Kam Ce Kam’s New Works
Jehanara Knowles launched her made-in-India furniture brand Kam Ce Kam, uniting traditional techniques with contemporary flair, at last year’s festival. Now, on the first anniversary, she is back at it with several new collections, on view at Tala Studio in Cambridge Heath. Knowles, who was raised between New Delhi and London, continues to split her time in both cities, but the Indian capital is where she discovers much of her inspiration and collaborates with various artisans. From afar she worked with them to produce new additions to her inaugural Aaram range, which includes a cabinet and lounge chair with exquisite canework as well as sandstone tables, terra-cotta ceramics, and textiles.
A Staircase-Set Mural at the William Morris Gallery
Design aficionados have long headed to Walthamstow, in northeast London, to visit the William Morris Gallery.

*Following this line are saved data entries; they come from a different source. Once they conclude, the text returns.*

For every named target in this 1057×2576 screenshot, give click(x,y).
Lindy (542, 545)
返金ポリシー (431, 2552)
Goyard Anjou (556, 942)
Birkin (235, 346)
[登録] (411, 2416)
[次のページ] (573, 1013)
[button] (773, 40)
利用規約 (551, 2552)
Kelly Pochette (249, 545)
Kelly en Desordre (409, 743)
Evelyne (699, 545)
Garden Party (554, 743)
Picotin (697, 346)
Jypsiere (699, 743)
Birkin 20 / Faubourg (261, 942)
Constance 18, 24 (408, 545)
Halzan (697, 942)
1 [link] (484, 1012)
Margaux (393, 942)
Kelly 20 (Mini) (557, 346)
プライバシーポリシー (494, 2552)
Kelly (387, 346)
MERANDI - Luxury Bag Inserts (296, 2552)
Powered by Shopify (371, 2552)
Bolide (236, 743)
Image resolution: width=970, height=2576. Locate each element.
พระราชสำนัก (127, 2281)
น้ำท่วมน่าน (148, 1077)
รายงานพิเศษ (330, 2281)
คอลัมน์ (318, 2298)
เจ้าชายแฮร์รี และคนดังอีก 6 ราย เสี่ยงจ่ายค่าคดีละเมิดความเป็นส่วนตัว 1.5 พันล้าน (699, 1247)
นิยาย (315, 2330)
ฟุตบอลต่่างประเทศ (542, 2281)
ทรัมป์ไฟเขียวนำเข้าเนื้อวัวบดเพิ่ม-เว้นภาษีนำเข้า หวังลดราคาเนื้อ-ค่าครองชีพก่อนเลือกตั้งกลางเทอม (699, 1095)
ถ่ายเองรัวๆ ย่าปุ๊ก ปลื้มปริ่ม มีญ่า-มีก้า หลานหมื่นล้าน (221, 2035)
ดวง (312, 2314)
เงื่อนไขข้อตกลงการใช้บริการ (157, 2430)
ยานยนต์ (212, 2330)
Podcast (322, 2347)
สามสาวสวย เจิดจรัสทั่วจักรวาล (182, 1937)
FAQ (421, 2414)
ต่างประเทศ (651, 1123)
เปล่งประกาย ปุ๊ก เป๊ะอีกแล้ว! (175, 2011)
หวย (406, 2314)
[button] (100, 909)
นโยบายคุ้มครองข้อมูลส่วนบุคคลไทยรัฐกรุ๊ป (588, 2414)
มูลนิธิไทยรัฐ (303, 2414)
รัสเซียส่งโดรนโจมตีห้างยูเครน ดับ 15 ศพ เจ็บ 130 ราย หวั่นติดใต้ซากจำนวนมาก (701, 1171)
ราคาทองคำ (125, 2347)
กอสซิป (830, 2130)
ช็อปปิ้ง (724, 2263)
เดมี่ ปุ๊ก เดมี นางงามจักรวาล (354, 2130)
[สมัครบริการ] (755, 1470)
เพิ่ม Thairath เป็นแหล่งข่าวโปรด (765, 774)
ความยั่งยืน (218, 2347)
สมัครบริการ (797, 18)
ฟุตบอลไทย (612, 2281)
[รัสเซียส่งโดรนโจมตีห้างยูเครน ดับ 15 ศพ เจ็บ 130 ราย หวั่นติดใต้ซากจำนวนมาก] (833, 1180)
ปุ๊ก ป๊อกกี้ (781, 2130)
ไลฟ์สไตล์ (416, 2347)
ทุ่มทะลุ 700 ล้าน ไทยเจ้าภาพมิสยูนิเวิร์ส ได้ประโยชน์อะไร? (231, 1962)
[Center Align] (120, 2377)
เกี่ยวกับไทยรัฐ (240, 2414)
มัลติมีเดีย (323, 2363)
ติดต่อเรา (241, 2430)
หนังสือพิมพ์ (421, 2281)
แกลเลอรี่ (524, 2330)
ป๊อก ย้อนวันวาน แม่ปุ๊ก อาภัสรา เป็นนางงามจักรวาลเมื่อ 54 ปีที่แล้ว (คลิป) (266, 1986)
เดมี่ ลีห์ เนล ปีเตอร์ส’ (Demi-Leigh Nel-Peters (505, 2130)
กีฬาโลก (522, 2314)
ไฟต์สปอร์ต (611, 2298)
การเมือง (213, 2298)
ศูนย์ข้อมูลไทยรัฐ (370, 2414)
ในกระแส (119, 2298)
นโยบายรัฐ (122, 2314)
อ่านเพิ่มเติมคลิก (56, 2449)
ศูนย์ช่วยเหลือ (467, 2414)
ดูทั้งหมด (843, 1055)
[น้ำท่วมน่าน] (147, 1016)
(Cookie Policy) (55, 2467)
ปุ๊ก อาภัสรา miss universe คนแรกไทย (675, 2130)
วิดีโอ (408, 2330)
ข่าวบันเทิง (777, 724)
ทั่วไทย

Now the creative neighborhood has been designated one of the festival’s new design routes. The highlight? A large-scale collaborative mural that meditates on unity and activism by print artist The Fandangoe Kid and Waltham Forest College students.
An Exhibition with a Neighborhood Focus
Another London neighborhood getting attention this week is Peckham. On the newly established Peckham Design Trail, community leader Nicholas Okwulu is spearheading the Livesey Exchange (LEX), the conversion of Ledbury Estate garages into buzzing workshops and studios that put the works of artists like Roland Lawar, Jade Chorkularb, and Ali Mousawi front and center.
London design studio Pearson Lloyd has revamped an abandoned Victorian-era factory in Hackney and turned it into the company’s new office, workshop, and archive. To celebrate the move, Pearson Lloyd is hosting an exhibition that honors the neighborhood’s 200-year-old roots in making furniture, tools, hats, and toys, as well as offers visitors a glimpse into its own current-day design process.